Starting at the first line of the data below, write out each line exactly until you reach the line containing "Om Artsdatabanken (170, 630)", and include that line too.

[Items from a data source]
╔══
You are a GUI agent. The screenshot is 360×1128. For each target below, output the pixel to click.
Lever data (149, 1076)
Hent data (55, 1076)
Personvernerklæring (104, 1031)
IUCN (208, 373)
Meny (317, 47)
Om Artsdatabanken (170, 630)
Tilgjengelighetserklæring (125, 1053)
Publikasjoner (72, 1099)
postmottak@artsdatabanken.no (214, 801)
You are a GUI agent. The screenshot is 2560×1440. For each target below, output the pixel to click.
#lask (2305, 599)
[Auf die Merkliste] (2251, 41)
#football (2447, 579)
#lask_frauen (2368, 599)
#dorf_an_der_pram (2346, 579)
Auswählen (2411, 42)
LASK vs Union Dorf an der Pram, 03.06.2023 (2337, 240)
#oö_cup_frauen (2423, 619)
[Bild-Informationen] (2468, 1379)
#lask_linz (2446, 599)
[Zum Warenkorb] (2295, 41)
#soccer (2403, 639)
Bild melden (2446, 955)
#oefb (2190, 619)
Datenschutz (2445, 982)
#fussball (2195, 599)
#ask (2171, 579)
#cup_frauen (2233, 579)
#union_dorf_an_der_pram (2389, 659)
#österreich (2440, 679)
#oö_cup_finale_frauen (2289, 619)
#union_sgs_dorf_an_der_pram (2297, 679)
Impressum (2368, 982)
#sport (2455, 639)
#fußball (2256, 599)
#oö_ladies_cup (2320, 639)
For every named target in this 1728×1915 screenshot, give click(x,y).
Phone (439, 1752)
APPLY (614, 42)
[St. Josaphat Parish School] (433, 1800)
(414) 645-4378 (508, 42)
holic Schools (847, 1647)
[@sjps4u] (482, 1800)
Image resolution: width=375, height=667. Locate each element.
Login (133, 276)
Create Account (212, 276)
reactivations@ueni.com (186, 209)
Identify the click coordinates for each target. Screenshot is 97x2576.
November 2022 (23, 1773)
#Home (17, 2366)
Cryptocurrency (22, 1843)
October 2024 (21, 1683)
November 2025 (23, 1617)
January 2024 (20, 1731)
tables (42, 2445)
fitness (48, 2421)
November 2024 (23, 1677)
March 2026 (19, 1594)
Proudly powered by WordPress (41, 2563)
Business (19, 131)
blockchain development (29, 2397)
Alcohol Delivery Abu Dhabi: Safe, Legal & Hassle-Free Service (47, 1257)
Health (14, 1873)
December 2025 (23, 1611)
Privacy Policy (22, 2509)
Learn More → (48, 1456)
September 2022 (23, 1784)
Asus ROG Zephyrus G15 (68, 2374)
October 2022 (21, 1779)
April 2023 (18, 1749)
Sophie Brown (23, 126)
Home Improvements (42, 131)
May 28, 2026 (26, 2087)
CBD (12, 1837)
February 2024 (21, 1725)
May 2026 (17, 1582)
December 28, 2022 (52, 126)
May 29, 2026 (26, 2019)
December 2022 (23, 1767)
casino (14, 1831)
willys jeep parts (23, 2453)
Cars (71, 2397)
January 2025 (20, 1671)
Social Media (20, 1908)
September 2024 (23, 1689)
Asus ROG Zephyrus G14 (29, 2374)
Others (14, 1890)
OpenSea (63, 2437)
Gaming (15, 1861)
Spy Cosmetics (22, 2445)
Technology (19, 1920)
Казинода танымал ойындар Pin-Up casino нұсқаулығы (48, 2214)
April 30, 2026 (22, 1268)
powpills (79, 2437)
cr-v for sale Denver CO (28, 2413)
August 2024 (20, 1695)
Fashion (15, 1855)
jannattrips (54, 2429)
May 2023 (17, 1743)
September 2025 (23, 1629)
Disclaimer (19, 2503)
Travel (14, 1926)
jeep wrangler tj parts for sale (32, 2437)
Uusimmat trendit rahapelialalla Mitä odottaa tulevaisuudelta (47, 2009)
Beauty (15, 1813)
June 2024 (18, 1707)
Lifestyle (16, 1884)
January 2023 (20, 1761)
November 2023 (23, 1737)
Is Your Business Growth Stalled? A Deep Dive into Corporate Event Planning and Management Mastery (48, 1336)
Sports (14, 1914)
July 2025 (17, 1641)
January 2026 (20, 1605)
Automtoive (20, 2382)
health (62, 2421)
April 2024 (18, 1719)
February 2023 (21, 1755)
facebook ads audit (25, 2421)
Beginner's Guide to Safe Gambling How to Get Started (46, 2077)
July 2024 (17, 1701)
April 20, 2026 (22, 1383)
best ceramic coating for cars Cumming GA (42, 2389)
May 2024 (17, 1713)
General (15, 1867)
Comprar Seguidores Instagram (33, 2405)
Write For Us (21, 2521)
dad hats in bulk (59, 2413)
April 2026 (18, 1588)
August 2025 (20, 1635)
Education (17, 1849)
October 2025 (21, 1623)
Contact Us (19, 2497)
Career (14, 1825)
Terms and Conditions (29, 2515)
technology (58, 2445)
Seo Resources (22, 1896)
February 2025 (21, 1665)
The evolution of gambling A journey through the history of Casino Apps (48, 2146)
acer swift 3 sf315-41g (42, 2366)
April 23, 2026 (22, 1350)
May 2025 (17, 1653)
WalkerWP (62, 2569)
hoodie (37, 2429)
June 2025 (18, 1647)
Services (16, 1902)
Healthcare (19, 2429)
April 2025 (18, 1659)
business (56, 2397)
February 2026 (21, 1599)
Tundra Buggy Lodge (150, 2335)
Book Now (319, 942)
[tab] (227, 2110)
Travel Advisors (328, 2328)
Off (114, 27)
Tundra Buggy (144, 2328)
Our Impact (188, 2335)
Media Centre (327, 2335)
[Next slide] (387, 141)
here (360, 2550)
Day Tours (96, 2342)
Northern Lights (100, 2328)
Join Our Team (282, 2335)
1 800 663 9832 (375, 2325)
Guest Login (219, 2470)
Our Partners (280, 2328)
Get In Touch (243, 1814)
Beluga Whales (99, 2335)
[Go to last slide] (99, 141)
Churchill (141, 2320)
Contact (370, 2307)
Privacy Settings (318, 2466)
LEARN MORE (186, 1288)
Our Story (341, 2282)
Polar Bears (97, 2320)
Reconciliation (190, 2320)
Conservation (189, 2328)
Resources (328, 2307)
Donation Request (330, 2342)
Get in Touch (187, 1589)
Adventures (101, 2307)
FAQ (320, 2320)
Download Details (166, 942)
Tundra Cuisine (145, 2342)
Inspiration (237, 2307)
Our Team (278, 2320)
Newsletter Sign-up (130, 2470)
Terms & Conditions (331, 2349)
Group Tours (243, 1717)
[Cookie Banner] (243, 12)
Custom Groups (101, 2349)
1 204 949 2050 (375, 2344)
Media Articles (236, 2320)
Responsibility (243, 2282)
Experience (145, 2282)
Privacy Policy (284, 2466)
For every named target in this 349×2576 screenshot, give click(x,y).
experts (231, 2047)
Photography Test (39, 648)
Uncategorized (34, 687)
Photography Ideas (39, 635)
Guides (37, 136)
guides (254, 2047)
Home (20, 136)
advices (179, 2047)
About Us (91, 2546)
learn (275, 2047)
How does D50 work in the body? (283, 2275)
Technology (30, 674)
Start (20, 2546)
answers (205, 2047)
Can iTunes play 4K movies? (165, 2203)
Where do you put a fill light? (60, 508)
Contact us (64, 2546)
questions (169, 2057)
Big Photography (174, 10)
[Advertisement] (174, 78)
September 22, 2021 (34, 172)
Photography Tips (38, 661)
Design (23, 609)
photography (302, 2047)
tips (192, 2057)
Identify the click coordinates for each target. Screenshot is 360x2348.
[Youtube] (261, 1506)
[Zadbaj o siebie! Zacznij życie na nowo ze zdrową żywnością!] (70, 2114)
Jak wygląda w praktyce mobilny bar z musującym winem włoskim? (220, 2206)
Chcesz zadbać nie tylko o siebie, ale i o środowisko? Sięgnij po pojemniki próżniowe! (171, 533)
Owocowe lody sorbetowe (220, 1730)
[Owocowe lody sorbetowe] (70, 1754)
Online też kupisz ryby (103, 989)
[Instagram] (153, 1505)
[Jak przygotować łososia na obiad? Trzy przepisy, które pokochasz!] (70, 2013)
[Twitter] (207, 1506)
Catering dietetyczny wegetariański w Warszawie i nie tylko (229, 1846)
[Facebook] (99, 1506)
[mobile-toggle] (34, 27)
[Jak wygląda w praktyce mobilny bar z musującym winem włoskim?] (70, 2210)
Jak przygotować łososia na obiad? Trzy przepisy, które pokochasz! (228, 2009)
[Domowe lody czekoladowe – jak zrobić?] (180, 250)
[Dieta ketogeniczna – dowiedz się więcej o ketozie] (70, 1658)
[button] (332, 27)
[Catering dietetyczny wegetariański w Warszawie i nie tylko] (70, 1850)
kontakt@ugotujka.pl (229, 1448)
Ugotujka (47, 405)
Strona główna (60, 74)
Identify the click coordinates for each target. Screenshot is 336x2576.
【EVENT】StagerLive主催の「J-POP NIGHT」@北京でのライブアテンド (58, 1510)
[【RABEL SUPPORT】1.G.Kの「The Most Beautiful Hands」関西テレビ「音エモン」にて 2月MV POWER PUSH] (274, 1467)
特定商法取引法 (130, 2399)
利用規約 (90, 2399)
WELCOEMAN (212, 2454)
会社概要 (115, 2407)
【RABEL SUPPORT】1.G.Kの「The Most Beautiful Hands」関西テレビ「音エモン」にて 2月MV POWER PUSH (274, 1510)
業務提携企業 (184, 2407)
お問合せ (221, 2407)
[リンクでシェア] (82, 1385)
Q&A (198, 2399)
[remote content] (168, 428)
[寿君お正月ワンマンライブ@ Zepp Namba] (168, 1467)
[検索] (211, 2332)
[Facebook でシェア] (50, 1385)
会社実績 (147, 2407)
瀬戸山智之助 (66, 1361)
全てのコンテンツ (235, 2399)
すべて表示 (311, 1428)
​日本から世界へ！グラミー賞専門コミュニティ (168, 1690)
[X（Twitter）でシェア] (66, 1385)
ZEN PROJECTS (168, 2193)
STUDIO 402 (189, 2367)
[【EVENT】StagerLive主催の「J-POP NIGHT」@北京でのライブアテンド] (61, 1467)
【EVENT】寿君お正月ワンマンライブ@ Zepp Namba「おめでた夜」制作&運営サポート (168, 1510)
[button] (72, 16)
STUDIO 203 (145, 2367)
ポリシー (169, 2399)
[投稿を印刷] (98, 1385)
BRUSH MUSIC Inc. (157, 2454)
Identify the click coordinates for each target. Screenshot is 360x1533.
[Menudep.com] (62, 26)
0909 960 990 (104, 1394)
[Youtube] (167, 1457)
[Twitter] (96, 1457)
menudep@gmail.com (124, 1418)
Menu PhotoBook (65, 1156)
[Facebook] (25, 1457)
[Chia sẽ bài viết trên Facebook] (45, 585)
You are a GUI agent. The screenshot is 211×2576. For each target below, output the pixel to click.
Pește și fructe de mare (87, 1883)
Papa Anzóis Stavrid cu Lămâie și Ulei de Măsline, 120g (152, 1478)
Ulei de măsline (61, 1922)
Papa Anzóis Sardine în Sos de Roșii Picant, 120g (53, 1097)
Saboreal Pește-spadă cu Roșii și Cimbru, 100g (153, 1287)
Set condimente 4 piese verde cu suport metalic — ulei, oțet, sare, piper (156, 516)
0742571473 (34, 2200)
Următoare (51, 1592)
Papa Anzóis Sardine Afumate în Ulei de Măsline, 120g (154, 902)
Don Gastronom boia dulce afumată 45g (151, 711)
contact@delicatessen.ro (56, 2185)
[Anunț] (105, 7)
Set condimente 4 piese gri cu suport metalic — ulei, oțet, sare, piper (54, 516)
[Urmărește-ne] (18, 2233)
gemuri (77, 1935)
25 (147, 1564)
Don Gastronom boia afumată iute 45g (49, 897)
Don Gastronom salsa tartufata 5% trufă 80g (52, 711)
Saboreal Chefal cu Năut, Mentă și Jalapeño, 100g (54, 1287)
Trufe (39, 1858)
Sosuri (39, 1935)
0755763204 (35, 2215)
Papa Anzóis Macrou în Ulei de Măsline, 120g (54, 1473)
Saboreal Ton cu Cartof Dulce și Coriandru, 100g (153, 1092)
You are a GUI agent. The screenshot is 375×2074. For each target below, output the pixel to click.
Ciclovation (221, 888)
╚══
### Exercise result
You are a GUI agent. The screenshot is 360×1128. For each target below, output the pixel to click.
Lever data (149, 1076)
Hent data (55, 1076)
Personvernerklæring (104, 1031)
IUCN (208, 373)
Meny (317, 47)
Om Artsdatabanken (170, 630)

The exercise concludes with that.